- WHAT TO PRODUCE: Below are the records; copy each line in which "Caravanhändler" can be found.

Start of RECORD EXCERPTS

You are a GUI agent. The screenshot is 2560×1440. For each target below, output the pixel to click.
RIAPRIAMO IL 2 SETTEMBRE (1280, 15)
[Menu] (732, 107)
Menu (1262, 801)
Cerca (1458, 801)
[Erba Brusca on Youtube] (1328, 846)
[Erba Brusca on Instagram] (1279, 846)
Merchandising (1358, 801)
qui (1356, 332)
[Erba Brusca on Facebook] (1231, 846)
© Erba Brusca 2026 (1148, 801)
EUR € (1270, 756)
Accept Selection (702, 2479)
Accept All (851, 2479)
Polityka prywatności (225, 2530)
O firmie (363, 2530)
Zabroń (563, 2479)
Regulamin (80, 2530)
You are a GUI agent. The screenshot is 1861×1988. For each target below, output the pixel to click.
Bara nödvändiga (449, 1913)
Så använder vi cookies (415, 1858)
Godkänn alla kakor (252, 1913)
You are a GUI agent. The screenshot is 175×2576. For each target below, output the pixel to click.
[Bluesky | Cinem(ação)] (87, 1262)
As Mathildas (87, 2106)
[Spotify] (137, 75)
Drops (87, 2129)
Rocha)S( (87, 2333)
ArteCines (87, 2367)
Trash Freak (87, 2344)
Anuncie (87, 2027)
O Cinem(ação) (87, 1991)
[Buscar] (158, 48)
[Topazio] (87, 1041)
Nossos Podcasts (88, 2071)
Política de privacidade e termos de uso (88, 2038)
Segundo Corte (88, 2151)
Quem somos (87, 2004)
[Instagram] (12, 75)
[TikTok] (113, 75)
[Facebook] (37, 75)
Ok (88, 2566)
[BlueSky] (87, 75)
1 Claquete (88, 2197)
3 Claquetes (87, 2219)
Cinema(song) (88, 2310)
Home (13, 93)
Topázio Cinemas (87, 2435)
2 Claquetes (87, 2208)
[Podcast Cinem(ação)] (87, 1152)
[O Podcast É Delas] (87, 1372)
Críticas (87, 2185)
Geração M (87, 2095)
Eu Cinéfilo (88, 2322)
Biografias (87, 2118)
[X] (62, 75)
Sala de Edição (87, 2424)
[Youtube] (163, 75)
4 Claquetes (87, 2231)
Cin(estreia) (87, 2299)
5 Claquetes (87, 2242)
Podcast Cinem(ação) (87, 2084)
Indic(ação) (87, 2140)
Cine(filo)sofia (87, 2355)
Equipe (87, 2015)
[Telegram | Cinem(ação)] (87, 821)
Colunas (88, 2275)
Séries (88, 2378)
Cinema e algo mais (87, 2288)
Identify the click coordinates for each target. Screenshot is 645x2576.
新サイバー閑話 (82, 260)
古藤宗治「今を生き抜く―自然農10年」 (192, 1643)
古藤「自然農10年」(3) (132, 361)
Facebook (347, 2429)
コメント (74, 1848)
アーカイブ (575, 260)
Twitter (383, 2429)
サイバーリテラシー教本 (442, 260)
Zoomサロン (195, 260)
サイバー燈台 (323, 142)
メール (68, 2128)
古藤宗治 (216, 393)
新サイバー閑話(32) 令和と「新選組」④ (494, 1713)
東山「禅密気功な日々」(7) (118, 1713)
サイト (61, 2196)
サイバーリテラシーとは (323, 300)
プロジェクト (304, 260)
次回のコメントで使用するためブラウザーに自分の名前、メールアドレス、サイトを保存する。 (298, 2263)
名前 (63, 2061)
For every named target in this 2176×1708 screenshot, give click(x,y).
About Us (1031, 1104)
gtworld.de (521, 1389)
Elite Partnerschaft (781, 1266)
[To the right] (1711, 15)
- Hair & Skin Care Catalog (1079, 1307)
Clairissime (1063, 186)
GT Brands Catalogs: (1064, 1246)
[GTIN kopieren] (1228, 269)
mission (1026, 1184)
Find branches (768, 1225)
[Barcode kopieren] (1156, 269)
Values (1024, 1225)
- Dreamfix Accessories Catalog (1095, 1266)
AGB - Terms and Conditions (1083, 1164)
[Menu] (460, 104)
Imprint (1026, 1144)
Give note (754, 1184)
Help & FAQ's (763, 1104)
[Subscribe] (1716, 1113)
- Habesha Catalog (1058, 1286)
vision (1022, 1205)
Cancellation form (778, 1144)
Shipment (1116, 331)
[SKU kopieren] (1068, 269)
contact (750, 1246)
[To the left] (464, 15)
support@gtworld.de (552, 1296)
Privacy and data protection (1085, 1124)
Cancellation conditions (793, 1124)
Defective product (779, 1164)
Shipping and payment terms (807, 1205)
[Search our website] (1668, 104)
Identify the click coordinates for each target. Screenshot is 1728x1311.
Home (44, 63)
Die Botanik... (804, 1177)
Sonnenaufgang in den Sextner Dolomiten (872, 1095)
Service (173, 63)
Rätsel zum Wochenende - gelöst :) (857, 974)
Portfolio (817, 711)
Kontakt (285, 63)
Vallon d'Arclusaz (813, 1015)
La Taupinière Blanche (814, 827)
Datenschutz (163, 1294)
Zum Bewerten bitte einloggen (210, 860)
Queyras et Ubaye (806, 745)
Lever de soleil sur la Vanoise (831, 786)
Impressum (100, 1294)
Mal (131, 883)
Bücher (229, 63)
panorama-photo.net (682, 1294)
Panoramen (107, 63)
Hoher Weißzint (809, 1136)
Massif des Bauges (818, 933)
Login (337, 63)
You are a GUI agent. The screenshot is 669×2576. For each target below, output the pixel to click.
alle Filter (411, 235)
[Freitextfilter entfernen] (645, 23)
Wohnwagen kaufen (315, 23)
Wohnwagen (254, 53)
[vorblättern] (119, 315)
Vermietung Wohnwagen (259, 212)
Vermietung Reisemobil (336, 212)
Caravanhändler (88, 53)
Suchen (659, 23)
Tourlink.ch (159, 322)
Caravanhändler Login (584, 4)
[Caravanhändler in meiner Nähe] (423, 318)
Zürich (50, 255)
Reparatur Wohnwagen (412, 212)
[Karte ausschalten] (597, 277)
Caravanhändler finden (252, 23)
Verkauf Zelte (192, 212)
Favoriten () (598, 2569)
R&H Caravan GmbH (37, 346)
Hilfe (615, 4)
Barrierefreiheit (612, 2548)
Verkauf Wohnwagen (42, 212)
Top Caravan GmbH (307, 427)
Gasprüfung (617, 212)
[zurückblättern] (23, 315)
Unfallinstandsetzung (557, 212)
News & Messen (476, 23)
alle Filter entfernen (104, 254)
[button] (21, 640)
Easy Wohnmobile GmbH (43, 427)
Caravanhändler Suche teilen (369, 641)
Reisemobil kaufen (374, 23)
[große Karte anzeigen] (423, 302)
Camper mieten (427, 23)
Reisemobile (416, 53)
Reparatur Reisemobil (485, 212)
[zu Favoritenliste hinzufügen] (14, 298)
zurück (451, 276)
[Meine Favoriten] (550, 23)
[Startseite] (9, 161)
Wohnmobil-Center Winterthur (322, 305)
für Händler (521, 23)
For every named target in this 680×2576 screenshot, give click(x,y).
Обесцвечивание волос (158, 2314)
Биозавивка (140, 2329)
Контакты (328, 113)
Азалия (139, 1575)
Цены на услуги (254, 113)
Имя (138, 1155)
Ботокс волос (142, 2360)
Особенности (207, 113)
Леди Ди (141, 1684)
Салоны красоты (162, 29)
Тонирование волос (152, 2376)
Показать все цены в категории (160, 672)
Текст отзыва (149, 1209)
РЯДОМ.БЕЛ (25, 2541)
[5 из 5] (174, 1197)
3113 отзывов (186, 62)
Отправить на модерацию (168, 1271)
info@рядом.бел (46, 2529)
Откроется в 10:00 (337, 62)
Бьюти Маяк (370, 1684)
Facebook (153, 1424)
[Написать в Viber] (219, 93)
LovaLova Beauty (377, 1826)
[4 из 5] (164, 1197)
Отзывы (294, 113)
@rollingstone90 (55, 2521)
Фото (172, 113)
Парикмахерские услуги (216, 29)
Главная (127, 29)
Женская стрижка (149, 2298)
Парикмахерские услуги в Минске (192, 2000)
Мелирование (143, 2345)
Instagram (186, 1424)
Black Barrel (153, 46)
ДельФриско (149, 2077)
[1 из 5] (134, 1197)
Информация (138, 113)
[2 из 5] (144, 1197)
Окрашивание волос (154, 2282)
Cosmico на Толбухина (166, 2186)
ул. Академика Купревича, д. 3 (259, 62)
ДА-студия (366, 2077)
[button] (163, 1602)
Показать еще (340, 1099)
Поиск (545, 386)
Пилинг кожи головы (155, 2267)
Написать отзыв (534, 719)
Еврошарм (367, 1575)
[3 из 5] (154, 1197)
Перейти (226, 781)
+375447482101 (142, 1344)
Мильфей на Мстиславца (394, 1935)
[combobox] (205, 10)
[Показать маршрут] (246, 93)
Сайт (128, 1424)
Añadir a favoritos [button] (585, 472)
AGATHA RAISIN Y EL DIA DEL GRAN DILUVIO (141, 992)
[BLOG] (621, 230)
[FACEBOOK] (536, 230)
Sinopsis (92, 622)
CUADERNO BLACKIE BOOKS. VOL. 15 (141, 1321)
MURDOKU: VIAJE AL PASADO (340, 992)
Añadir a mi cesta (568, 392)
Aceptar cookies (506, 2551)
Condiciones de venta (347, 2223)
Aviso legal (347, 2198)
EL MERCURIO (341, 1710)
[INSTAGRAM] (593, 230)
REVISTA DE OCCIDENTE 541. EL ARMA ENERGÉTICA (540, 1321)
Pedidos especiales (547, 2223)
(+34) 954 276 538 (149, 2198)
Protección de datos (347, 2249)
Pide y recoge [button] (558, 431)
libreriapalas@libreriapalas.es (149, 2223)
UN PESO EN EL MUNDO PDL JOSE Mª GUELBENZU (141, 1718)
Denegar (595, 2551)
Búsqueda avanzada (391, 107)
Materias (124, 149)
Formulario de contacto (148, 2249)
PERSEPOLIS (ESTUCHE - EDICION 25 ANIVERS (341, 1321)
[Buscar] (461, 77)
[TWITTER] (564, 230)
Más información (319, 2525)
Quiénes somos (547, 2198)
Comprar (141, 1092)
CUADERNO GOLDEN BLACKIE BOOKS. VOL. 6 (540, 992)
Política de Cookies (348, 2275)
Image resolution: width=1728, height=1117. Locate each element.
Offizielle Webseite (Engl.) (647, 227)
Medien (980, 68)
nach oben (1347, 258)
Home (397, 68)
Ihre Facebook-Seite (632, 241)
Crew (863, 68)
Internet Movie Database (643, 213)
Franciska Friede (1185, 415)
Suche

End of RECORD EXCERPTS

- ANSWER FOR THE TASK:
Caravanhändler (88, 53)
Caravanhändler Login (584, 4)
[Caravanhändler in meiner Nähe] (423, 318)
Caravanhändler finden (252, 23)
Caravanhändler Suche teilen (369, 641)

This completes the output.